Furthermore, when impeaching by showing bias, interest or motive, "the evidence used must give rise to the inference that the witness has something to gain or lose by his testimony" and, therefore, the evidence used must not be remote or uncertain. People v. Phillips (1981), 95 Ill. App.3d 1013, 1020; People v. Merz (1984), 122 Ill. App.3d 972, 977. See People v. Gonzalez (1984), 104 Ill.2d 332; People v. Wilkerson (1981), 87 Ill.2d 151; People v. Handley (1972), 51 Ill.2d 229; People v. Barr (1972), 51 Ill.2d 50; People v. Mason (1963), 28 Ill.2d 396.
In addition, the defendant need not show before cross-examining a witness as to the witness' possible bias, interest, or motive "that any promises of leniency have been made or any expectations of special favor exist in the mind of the witness. [Citation.] Further, defense counsel is entitled to inquire into such promises or expectations whether based on fact or imaginary. [Citations.]" People v.
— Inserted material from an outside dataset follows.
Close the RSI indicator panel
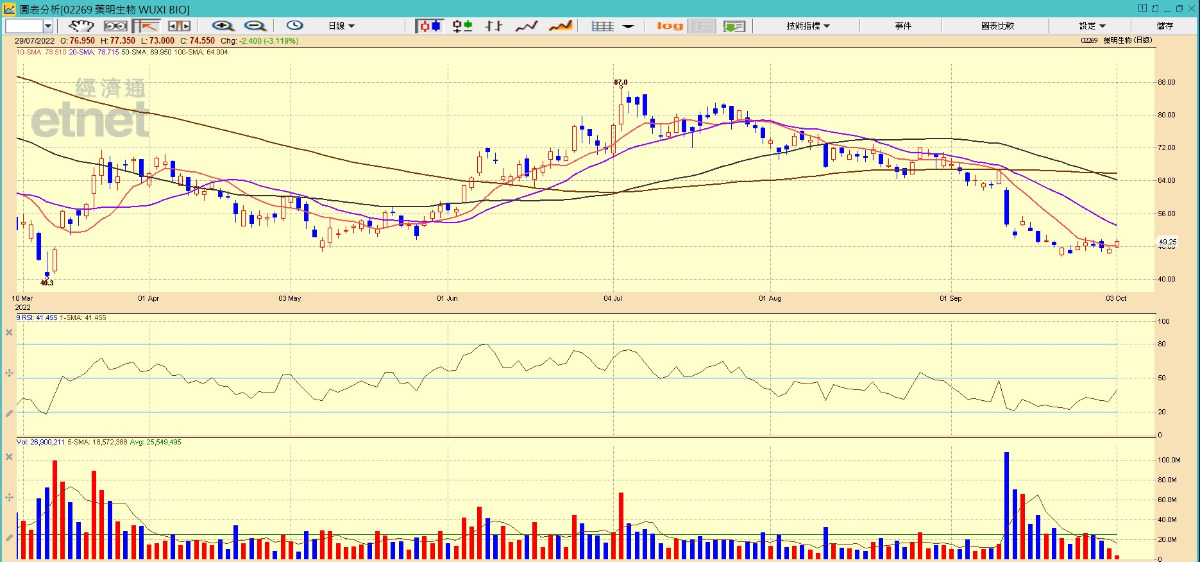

Freeman (1981), 100 Ill. App.3d 478, 481.
Having set forth the law generally, we now consider each portion of Whitmore's record on which the defendant sought to cross-examine him.
Defendant had hoped to use Whitmore's "contacts" with the police prior to September 18, 1978, to show that he had a motive to cooperate with the police and to tell them what they wanted to hear when the police questioned him about the murder and armed robbery. It was only after the police threatened him with jail that he told the police that "Eddie" had shot the victim.
In People v. Merz (1984), 122 Ill. App.3d 972, the defendant was allowed to cross-examine a juvenile witness regarding two juvenile court proceedings which resulted in adjudications and supervision. However, the defendant was precluded from cross-examining the witness about juvenile arrests and station adjustments which did not result in court actions and which occurred prior to the offense for which the defendant was on trial.
The defense in Merz sought to use these juvenile arrests and station adjustments to show that the witness was biased because of an expectation of leniency. The issue was whether this evidence "should have been admissible for the purpose of offering a motive for the witness to testify falsely." People v. Merz (1984), 122 Ill. App.3d 972, 977.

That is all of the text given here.